(Source records)
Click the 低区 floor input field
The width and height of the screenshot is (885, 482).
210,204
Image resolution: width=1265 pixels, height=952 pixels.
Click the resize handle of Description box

*About this exercise*: Find "Image resolution: width=1265" in the entries above, then repeat its line and all lines after it exactly, down to the last line.

*Completed exercise*:
Image resolution: width=1265 pixels, height=952 pixels.
Click the resize handle of Description box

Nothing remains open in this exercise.